3 The Applicant has filed a s 96 modification application pursuant to s 96(6) of the Environmental Planning and Assessment Act 1979 (the EP&A Act) seeking an addition to condition 50 to the effect that:

          (iii) Approval is granted under Section 125 of the Roads Act 1993 (NSW) to use the footway adjacent to the subject premises for restaurant purposes for a period of seven (7) years.

4 The Council has filed a Notice of Motion raising a preliminary point of law for determination. After some argument it became clear that the issue of law intended to be raised is better encapsulated as:

          Whether on a proper construction s 39(2) of the LEC Act in so far as it refers to powers conferred on the Court for the disposal of Class 1 appeals applies in a modification application under s 96 of the EPA Act invoking s 125 of the Roads Act.

5 Section 39 of the Land and Environment Court Act 1979 (the Court Act) states:

              (1) In this section, appeal means an appeal, objection, reference or other matter which may be disposed of by the Court in proceedings in Class 1, 2 or 3 of its jurisdiction.

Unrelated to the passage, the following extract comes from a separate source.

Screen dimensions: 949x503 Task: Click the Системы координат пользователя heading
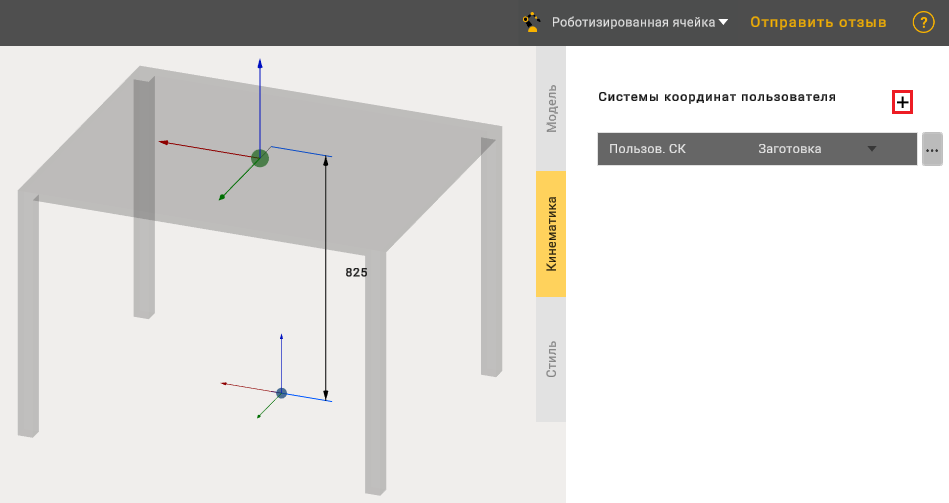click(x=716, y=97)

              (2) In addition to any other functions and discretions that the Court has apart from this subsection, the Court shall, for the purposes of hearing and disposing of an appeal, have all the functions and discretions which the person or body whose decision is the subject of the appeal had in respect of the matter the subject of the appeal.

      “Functions” includes powers, duties and authorities, see s 4 of the EP&A Act.

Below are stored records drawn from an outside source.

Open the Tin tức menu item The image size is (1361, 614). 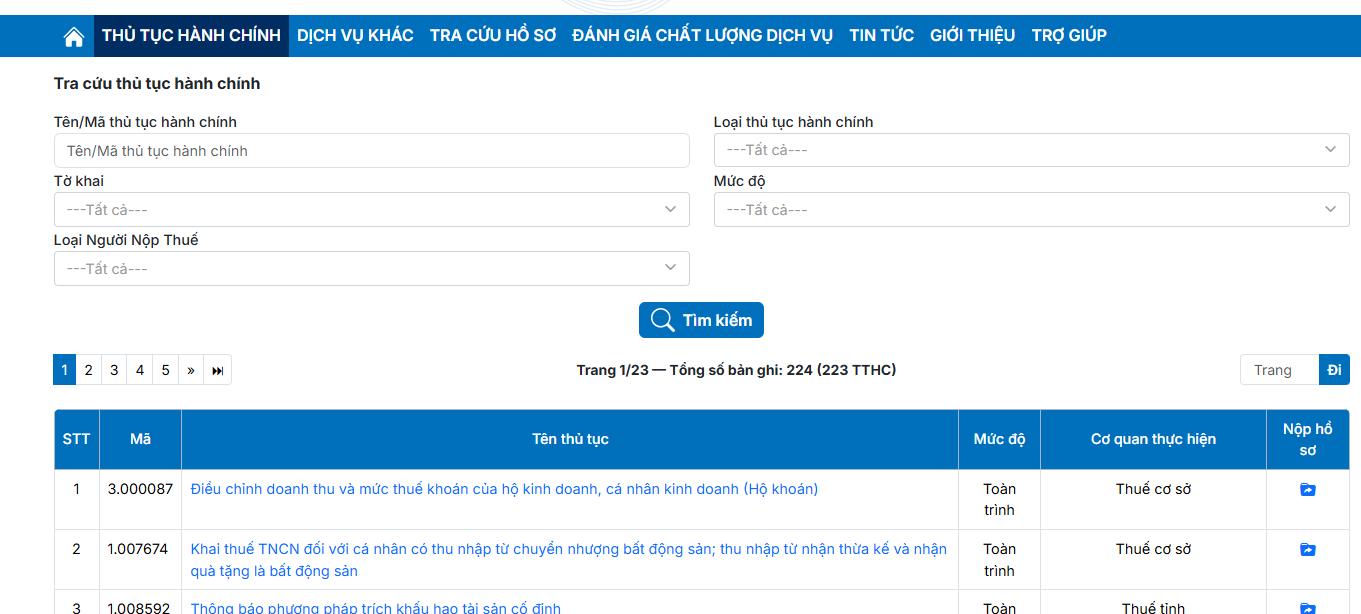(x=881, y=36)
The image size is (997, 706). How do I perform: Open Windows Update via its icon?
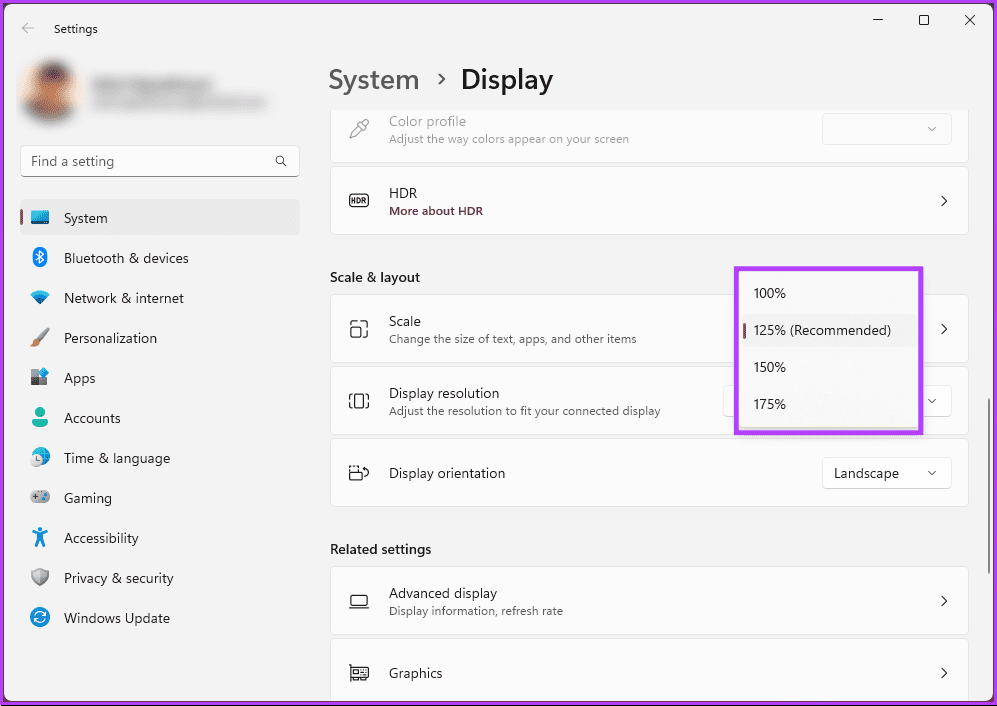pyautogui.click(x=39, y=618)
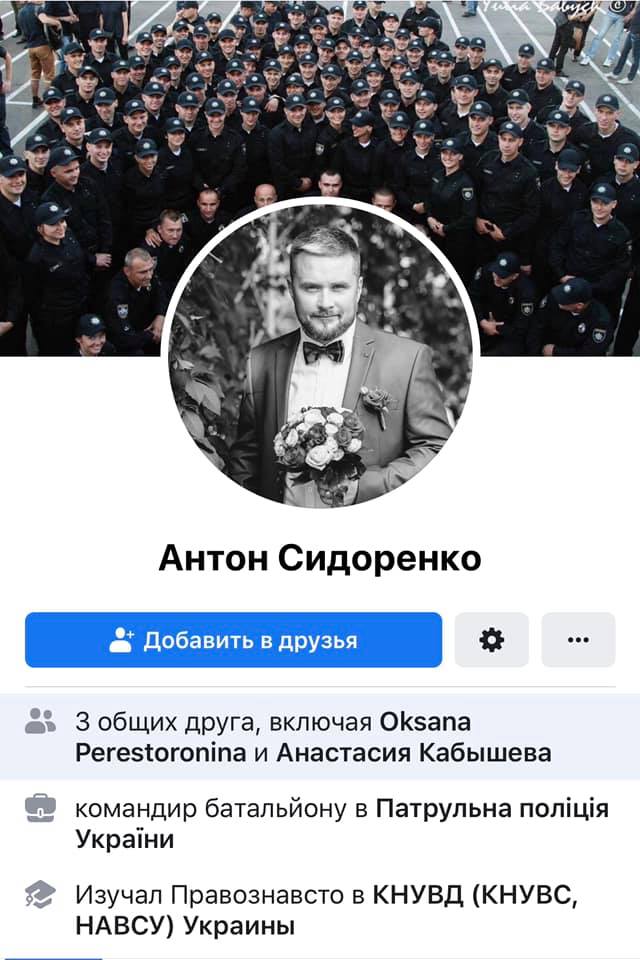
Task: Open Анастасия Кабышева's profile link
Action: [414, 752]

      Relevant provisions of Roads Act 1993

6 The objects of the Roads Act in s 3 include:

          (h) to regulate the carrying out of various activities on public roads.

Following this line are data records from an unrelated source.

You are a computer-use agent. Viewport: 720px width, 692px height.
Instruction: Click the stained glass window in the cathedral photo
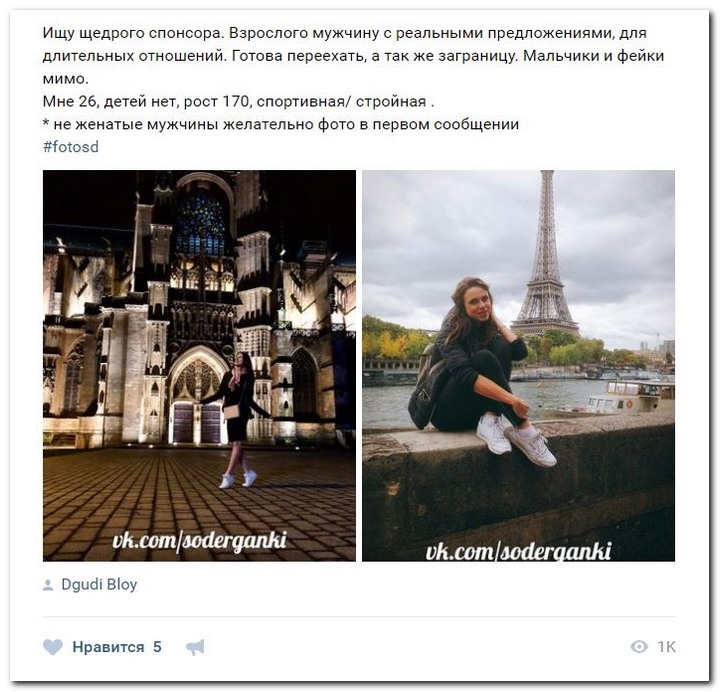[x=201, y=225]
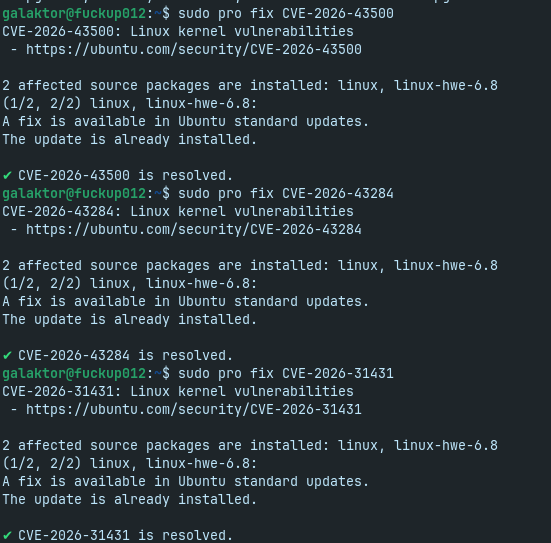Click the second 'A fix is available' line
The width and height of the screenshot is (551, 543).
point(186,302)
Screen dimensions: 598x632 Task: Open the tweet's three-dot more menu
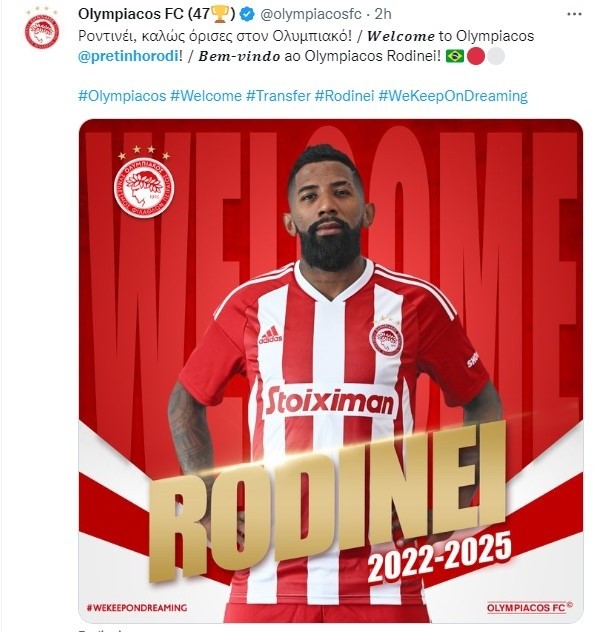pos(574,14)
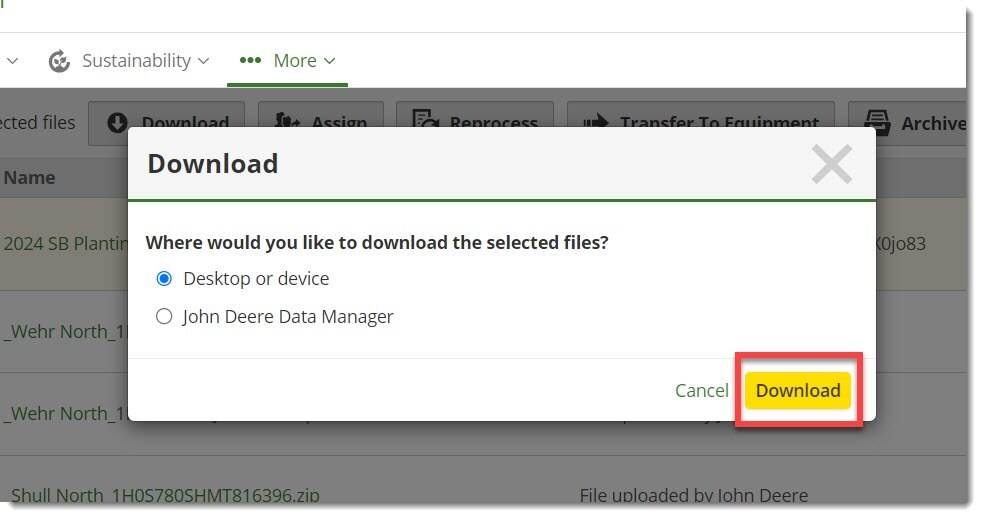Select the 2024 SB Planting file row
Viewport: 981px width, 517px height.
65,244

7 Section 4 provides that council is owner of public roads in its area unless otherwise specified.

8 Part 9 Div 1 s 125 of the Roads Act, provides:

          (1) A council may grant an approval that allows a person who conducts a restaurant adjacent to a footway of a public road (being a public road that is vested in fee simple in the council) to use part of the footway for the purposes of the restaurant.
          (2) An approval may be granted on such conditions (including conditions as to payments in the nature of rent) as the council determines.

          (4) The term of an approval is to be such period (not exceeding 7 years) as is specified in the approval.
          (5) An approval lapses at the end of its term or, if the part of the footway the subject of the approval ceases to be used for the purposes of a restaurant, when that use ceases.

9 Section 127 provides:

          While an approval is in force:
              (a) the use of the footway for the purposes of a restaurant, and
              (b) the erection and maintenance of structures on the footway in accordance with an authorisation given in respect of the approval,
          are taken not to constitute a public nuisance and do not give rise to an offence against this or any other Act.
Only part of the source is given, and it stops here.